凝血因子Ⅷ Trp1707Ser突變相關抑制物的作用機制研究

血友病A由F8基因突變所致，替代治療是目前最有效的治療途徑。但20%-50%的患者在替代治療過程中產生針對FⅧ的抑制物，嚴重影響療效。F8基因錯義突變所導致的抑制物作用機制的研究對闡明FⅧ結構與功能及相關抑制物生成的分子機制具重要意義，並可為製備低免疫原性的重組FⅧ提供理論依據。本項目擬對一種F8基因Trp1707Ser突變所致的高滴度FⅧ抑制物進行研究。通過體外表達野生型及各種突變型FⅧ蛋白，以斯卡查德分析法、改良凝血酶法等探討Trp1707Ser突變對VWF結合作用及凝血酶裂解作用的影響，闡明Trp1707在FⅧ結構與功能中的作用。體外分離、純化患者抑制物，以酶聯免疫學法、發色底物法等技術，通過抑制物對FⅧ與VWF、磷脂結合作用及對凝血酶裂解活化FⅧ作用的研究，闡明Trp1707Ser突變所致抑制物滅活FⅧ活性的分子機制。
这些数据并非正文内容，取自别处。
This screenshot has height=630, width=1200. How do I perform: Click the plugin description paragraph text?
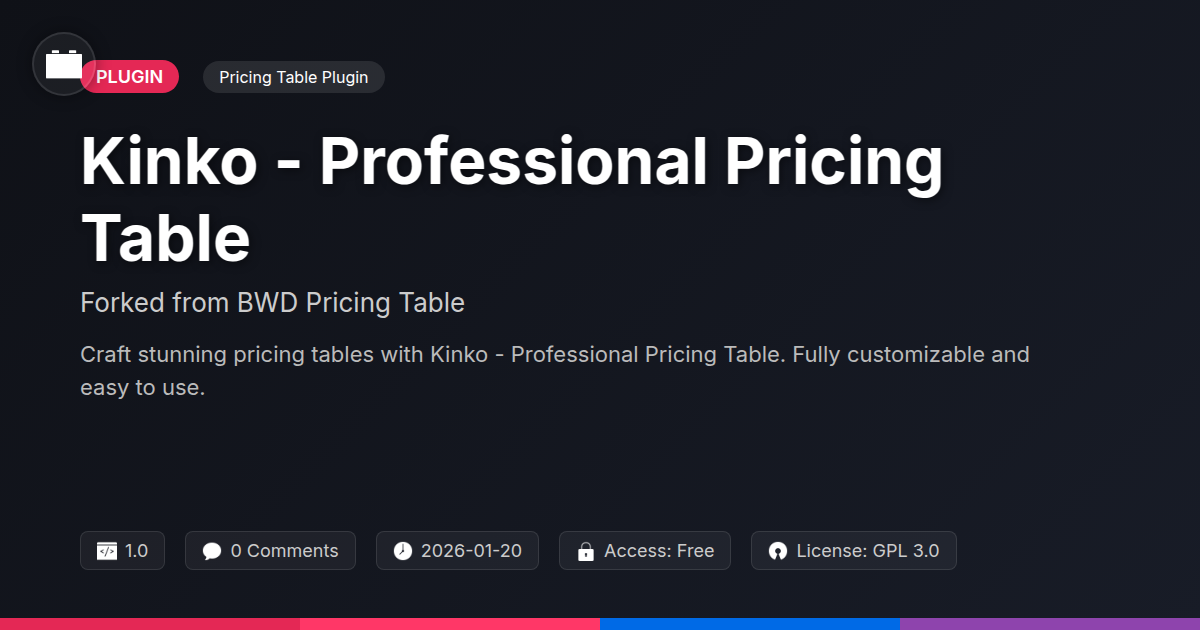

血友病A由F8基因突變所致，但20%-50%的患者產生抑制物。F8基因錯義突變所導致的抑制物作用機制的研究對闡明FⅧ結構與功能及相關抑制物生成的分子機制具重要意義，並可為製備低免疫原性的重組FⅧ提供理論依據。 本項目對FVIII Trp1707Ser突變所致的抑制物進行研究。我們檢測出該抑制物針對的位點位於FVIII重鏈A2亞基和輕鏈C2亞基。檢測顯示VWF可減弱抑制物的抑制作用。構建野生型B亞基缺失、Trp1707Ser、Trp1707Ala、Trp1707Glu及Trp1707Arg突變型FVIII真核表達質粒，檢測顯示1707位點突變使FVIII蛋白分泌下降，表明1707位點對FVIII在胞內的修飾具一定作用。ELISA檢測顯示Trp1707Ser突變蛋白對VWF的結合作用弱於野生型蛋白。進一步對rFⅧLC蛋白原核表達，構建野生型及突變型rFⅧLC表達質粒PET-42a-GST-WT(LC)和PET-42a-GST-W1707S(LC)，經蛋白表達、包涵體變性、復性，GST柱蛋白純化，蛋白濃縮等過程獲得目的蛋白。運用Biacore3000表面等離子共振儀對rFVIII、野生型及突變型FVIII LC與VWF的結合進行檢測。結果顯示3個蛋白對VWF呈濃度依賴性結合。rFⅧ與VWF結合力高於野生型及突變型FVIIILC，後兩者與VWF結合無明顯差異，表明FVIII與VWF的結合與FVIII完整性及構象密切相關。 綜上所述，本項目通過體外分離純化抑制物，以ELISA、發色底物法、westerblot法等技術，初步探討了Trp1707Ser突變所致抑制物結合FⅧ的分子機制，發現該突變相關抑制物主要針對重鏈A2亞基和輕鏈C2亞基，VWF可減弱抑制物的抑制作用。體外表達野生型及各突變型FVIII蛋白及FⅧ(WT-LC)及FⅧ(W1707S-LC)原核蛋白初步闡明Trp1707的突變影響FⅧ的結構及分泌並影響VWF與FVIII的結合，提示FVIII與VWF的結合與FVIII完整性及構象密切相關。本課題對FVIII Trp1707Ser突變相關抑制物及蛋白功能的初步闡明為進一步對抑制物作用機制的研究奠定了基礎，也為探索重組FⅧ的結構修飾以製備低免疫原性的重組FVIII提供新思路，對減少血友病替代治療中抑制物的產生具重要意義。